Your assignment: Transcribe exactly the lines that fall between the one holding "Instruction: Pick the Nov 28 axis label" and the one holding "Given: Select the イベント tab", inclusive, from the entries below.

--

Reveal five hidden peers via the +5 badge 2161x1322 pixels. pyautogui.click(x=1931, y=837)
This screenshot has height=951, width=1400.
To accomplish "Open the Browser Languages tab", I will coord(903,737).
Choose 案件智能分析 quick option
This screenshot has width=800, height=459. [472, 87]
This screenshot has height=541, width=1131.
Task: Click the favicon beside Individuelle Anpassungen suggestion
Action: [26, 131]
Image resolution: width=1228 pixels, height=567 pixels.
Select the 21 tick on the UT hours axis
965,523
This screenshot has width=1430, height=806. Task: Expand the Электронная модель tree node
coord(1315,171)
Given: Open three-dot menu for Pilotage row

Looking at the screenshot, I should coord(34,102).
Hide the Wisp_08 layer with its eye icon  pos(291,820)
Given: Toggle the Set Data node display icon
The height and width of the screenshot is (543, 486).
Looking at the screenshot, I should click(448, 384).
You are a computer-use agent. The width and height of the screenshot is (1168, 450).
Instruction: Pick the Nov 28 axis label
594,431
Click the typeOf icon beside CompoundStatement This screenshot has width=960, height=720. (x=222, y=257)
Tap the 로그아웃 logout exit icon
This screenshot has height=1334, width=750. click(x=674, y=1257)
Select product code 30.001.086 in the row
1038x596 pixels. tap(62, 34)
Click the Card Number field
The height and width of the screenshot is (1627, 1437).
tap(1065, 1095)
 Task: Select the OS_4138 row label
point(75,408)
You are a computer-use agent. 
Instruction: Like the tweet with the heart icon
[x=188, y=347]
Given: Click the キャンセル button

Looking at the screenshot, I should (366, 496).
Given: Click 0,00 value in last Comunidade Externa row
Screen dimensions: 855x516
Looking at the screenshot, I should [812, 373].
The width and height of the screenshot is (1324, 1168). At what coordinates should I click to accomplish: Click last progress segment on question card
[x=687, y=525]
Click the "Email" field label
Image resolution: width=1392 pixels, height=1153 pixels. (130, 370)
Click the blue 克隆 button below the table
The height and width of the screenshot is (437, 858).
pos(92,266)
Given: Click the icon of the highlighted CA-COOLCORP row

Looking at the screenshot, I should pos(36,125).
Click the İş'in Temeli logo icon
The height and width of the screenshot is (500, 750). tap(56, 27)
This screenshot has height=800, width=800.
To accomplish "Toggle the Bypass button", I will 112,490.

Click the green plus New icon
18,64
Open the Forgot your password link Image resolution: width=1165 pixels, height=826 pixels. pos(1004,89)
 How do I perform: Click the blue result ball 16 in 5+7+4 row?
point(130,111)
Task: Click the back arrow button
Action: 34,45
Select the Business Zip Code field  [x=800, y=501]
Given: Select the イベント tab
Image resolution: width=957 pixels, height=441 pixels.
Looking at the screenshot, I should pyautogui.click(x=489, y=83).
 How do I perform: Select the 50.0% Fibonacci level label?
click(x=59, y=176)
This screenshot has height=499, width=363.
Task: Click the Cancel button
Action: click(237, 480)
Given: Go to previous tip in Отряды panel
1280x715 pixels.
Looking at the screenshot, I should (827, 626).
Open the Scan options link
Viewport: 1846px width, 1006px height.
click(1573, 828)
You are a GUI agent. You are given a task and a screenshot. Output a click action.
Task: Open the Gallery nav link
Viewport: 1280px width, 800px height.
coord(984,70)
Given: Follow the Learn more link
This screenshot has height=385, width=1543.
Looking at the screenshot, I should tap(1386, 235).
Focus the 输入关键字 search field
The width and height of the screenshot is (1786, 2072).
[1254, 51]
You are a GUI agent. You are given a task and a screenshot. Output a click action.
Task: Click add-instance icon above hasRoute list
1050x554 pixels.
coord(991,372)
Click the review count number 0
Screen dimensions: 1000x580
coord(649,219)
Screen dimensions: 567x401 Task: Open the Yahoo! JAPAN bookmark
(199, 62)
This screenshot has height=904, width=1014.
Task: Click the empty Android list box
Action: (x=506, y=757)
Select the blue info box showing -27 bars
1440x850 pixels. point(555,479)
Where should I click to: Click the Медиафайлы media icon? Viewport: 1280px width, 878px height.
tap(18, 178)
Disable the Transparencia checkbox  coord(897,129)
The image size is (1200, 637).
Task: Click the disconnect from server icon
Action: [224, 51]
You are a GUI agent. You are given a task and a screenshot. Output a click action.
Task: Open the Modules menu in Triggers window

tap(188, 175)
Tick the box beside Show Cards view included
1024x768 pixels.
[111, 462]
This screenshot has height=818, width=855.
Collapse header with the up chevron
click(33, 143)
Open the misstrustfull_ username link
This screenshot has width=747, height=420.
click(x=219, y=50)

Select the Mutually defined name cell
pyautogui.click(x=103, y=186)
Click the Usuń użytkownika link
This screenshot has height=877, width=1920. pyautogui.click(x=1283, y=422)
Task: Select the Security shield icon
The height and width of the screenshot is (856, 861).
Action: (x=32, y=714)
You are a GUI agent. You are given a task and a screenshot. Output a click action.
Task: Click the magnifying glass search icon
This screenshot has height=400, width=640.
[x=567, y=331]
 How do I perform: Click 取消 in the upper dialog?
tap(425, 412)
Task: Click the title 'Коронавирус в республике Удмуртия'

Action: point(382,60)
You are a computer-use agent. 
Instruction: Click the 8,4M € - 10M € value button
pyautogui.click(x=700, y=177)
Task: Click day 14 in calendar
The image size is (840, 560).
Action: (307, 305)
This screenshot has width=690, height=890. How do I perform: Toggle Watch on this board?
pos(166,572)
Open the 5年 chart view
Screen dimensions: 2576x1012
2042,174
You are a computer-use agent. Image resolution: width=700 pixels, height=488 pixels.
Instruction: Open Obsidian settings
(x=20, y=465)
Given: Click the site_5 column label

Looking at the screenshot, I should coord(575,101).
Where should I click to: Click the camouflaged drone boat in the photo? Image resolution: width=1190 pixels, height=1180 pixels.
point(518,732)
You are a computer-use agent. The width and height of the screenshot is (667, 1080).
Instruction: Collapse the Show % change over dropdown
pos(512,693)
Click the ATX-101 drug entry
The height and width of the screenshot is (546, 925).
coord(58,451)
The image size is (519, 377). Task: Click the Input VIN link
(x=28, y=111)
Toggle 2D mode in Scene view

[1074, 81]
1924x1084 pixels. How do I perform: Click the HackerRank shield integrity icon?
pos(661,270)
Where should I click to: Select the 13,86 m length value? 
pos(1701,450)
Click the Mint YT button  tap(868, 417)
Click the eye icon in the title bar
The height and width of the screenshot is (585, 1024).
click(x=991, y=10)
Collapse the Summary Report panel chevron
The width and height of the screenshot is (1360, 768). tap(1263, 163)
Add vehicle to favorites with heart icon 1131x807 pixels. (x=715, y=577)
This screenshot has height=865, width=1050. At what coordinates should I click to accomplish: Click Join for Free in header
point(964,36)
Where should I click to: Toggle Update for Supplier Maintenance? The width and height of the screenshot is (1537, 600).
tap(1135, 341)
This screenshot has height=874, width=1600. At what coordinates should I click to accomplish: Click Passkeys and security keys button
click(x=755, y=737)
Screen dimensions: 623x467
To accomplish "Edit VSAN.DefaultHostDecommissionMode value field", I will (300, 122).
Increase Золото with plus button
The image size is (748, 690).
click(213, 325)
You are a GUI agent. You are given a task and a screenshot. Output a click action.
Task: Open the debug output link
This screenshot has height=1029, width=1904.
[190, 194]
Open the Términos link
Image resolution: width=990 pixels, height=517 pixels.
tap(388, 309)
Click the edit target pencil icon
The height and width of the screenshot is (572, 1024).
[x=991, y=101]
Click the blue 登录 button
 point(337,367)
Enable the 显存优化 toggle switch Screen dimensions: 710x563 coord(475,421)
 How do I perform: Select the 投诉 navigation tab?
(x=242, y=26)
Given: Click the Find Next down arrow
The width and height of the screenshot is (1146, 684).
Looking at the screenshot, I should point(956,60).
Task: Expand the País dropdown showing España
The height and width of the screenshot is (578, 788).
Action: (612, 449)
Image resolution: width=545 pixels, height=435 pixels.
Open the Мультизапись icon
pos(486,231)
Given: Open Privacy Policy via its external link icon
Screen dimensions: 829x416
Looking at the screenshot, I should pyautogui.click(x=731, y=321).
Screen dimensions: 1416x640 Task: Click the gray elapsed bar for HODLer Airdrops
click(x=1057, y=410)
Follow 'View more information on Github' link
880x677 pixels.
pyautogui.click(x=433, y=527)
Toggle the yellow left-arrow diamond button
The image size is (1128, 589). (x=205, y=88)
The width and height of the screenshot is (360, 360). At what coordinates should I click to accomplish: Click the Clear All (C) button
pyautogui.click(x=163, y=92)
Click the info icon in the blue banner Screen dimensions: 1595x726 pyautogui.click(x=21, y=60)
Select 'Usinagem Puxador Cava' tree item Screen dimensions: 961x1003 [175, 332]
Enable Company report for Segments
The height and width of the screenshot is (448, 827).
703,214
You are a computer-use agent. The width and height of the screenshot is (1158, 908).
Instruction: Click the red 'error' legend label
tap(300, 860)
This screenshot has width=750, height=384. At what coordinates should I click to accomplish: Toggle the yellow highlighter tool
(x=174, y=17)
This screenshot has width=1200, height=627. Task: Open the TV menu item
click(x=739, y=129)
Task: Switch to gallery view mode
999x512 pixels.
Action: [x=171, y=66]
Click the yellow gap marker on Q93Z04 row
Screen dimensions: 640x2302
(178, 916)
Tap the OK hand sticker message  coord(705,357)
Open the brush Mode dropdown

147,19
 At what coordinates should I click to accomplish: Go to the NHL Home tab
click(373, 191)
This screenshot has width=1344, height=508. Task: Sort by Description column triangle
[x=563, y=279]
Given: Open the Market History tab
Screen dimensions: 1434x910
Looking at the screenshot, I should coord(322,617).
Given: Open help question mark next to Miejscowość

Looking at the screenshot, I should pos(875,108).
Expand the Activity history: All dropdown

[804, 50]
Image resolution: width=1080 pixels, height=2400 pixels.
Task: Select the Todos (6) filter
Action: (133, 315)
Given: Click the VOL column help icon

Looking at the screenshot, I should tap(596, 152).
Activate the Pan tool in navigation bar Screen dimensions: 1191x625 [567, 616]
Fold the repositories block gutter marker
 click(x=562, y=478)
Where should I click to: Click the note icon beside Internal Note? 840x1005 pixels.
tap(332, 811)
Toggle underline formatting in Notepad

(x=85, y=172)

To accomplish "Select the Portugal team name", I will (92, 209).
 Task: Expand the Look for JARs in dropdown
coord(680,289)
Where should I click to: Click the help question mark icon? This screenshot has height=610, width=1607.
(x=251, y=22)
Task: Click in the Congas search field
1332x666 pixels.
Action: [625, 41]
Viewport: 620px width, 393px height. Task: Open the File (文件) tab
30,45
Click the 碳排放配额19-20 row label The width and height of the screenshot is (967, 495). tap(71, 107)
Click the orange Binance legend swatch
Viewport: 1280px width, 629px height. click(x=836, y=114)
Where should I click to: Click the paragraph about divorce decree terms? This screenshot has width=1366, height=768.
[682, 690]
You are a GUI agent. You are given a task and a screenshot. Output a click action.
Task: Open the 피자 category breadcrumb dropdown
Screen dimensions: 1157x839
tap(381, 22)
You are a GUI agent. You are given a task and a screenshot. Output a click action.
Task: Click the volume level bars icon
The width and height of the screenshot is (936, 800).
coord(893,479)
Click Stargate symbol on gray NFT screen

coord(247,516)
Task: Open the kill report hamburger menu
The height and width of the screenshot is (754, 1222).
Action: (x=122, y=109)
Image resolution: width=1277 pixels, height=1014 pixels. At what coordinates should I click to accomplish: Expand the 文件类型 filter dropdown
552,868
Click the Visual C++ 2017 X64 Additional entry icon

--

Solved exercise:
Instruction: Pick the Nov 28 axis label
594,431
Click the typeOf icon beside CompoundStatement This screenshot has width=960, height=720. (x=222, y=257)
Tap the 로그아웃 logout exit icon
This screenshot has height=1334, width=750. click(x=674, y=1257)
Select product code 30.001.086 in the row
1038x596 pixels. tap(62, 34)
Click the Card Number field
The height and width of the screenshot is (1627, 1437).
tap(1065, 1095)
 Task: Select the OS_4138 row label
point(75,408)
You are a computer-use agent. 
Instruction: Like the tweet with the heart icon
[x=188, y=347]
Given: Click the キャンセル button

Looking at the screenshot, I should (366, 496).
Given: Click 0,00 value in last Comunidade Externa row
Screen dimensions: 855x516
Looking at the screenshot, I should [812, 373].
The width and height of the screenshot is (1324, 1168). At what coordinates should I click to accomplish: Click last progress segment on question card
[x=687, y=525]
Click the "Email" field label
Image resolution: width=1392 pixels, height=1153 pixels. (130, 370)
Click the blue 克隆 button below the table
The height and width of the screenshot is (437, 858).
pos(92,266)
Given: Click the icon of the highlighted CA-COOLCORP row

Looking at the screenshot, I should pos(36,125).
Click the İş'in Temeli logo icon
The height and width of the screenshot is (500, 750). tap(56, 27)
This screenshot has height=800, width=800.
To accomplish "Toggle the Bypass button", I will 112,490.

Click the green plus New icon
18,64
Open the Forgot your password link Image resolution: width=1165 pixels, height=826 pixels. pos(1004,89)
 How do I perform: Click the blue result ball 16 in 5+7+4 row?
point(130,111)
Task: Click the back arrow button
Action: 34,45
Select the Business Zip Code field  [x=800, y=501]
Given: Select the イベント tab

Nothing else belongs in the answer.